- Opening Delimiter -
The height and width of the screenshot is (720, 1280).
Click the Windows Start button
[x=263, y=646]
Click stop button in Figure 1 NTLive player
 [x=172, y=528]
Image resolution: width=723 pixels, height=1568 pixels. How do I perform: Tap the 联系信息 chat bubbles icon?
- Closing Delimiter -
> [WORK TO COMPLETE] All records must be repeated exactly, with none skipped.

> [RESPONSE TO THE TASK]
The height and width of the screenshot is (720, 1280).
Click the Windows Start button
[x=263, y=646]
Click stop button in Figure 1 NTLive player
 [x=172, y=528]
Image resolution: width=723 pixels, height=1568 pixels. How do I perform: Tap the 联系信息 chat bubbles icon?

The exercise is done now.